### The tasks
1 - Translate this sentence from the freelance work text into Spanish: "With all these aspects, freelance work differs from the traditional employee-employer relationship."
2 - The freelance work text names some specific jobs that freelance working may involve. List them all.
3 - Repeat the part of the freelance work text between "The Turkish Code" and "traditional employment relations.", inclusive.

### Passage given
---+---
In this article, we will examine "freelance work", which is one of the forms of work that we have started to hear a lot in recent years but whose legal consequences we cannot clearly define, and the types of work of the future:
Freelance work;
"Freelance work" is used as a synonym for "self-employment". The most frequently hesitated issue regarding freelancing is whether the freelancer has the status of a worker or an independent employee.
The Turkish Code of Obligations defines "Service Agreement" as an agreement in which the employee undertakes to perform work for a definite or indefinite period of time dependent on the employer and the employer undertakes to pay wages to the employee according to the time or work performed.
Accordingly, the elements of the traditional employment relationship are determined as follows;
- Perform
- Wage
- Dependency
Among these concepts, it is important to focus on the element of dependency in order to explain the most important issue that distinguishes freelance work from traditional employment relations.
In the traditional employment relationship, the employee performs his/her work as dependent and under the supervision and control of the employer and in accordance with the employer's instructions. As a result of this, the place of work, working hours, production tools and equipment are determined by the employer, and the economic risk and even the occupational health and safety risk and responsibility are also belongs the employer. This situation is also accepted and expressed in the judicial decisions in the same manner1, and it is underlined in the jurisprudence that the determination of whether there is an element of dependency in atypical employment relationships such as freelance work shall be perform according to "the employee's work within the scope of the employer's work organization".2
Freelance working, as we have mentioned, is originally used in the sense of "self-employment". In practice, it is appearing as a new form of work that may be involved in the completion of a specific job such as writing, editing, translation, computer programming, etc.
In freelance working according to the acceptance in judicial decisions;
- There is independence between the parties,
- The employee will be able to perform the work its has undertaken at its own risk, wherever and whenever he/she wants,
- The employee is free to accept or reject the work,
- There is a weak dependency relationship between the person who wants the work to be done and the employee,
- The supervision and instruction authority of the employer is quite limited,
- It is a short-term relationship and the relationship between the employer and the employee will end by doing the job,
- The employee works within the scope of its own organization. In this form of work, as a rule, the employee is an independent worker on its own behalf.3
With all these aspects, freelance work differs from the traditional employee-employer relationship.
---+---
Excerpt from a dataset
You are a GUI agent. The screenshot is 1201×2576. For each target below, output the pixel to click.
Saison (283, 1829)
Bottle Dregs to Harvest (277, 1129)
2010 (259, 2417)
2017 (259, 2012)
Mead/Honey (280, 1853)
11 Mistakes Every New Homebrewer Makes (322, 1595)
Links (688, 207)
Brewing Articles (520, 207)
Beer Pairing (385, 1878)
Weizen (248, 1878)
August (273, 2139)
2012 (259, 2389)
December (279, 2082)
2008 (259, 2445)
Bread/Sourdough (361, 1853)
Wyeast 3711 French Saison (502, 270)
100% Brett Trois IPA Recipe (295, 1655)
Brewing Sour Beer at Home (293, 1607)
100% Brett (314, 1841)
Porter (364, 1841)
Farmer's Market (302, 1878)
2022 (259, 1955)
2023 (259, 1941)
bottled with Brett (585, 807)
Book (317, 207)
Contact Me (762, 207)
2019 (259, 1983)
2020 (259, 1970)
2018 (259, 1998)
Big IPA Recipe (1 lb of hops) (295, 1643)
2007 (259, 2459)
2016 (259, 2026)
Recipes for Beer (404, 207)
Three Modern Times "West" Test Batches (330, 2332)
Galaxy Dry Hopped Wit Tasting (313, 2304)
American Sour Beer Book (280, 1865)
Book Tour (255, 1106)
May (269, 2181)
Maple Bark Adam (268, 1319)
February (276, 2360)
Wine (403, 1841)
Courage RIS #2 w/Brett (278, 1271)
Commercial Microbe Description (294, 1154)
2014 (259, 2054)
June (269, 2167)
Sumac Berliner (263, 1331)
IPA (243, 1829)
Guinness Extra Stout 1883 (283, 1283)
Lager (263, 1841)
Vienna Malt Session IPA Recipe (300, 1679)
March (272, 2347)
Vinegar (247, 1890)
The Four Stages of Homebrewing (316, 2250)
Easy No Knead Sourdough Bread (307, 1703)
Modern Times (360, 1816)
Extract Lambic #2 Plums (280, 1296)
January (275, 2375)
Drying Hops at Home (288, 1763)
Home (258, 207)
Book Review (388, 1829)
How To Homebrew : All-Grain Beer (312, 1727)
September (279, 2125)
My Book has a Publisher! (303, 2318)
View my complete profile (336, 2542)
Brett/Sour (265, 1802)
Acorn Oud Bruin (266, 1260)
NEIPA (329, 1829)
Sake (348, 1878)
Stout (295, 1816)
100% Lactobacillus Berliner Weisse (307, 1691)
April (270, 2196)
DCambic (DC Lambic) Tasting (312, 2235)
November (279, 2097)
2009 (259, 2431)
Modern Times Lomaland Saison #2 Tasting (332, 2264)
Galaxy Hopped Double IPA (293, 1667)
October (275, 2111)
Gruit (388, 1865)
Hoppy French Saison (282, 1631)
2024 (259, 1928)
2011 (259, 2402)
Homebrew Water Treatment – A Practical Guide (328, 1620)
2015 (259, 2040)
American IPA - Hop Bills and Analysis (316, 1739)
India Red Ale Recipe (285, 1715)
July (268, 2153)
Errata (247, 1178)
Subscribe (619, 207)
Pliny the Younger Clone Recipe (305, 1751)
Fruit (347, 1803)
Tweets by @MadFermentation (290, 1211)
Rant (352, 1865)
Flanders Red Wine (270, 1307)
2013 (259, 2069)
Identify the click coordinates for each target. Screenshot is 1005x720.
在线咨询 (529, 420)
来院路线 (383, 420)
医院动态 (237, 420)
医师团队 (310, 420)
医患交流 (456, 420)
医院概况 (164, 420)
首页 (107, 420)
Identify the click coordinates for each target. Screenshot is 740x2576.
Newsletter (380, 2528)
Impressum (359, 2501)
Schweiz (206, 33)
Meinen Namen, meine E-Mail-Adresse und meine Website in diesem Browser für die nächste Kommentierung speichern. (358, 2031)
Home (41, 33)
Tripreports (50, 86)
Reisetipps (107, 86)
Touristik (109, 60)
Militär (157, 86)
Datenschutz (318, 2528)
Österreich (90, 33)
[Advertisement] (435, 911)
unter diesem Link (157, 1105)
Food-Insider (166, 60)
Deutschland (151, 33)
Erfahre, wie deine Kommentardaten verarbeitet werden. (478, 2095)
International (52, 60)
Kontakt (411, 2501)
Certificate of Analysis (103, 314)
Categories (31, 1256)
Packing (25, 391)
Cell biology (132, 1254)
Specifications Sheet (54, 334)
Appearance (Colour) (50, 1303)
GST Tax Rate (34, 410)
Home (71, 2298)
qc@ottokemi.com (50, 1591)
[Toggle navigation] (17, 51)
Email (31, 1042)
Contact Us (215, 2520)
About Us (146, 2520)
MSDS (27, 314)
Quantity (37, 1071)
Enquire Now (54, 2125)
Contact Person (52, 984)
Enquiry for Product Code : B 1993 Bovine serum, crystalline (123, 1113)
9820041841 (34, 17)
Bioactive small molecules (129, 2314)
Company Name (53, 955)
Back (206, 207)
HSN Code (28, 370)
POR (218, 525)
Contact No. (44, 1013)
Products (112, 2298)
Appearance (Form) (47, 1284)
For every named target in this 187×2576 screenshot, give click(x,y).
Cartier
---+---
### Expected responses
1 - Con todos estos aspectos, el trabajo freelance se diferencia de la relación tradicional entre empleado y empleador.

2 -
- Writing
- Editing
- Translation
- Computer programming

3 -
The Turkish Code of Obligations defines "Service Agreement" as an agreement in which the employee undertakes to perform work for a definite or indefinite period of time dependent on the employer and the employer undertakes to pay wages to the employee according to the time or work performed.
Accordingly, the elements of the traditional employment relationship are determined as follows;
- Perform
- Wage
- Dependency
Among these concepts, it is important to focus on the element of dependency in order to explain the most important issue that distinguishes freelance work from traditional employment relations.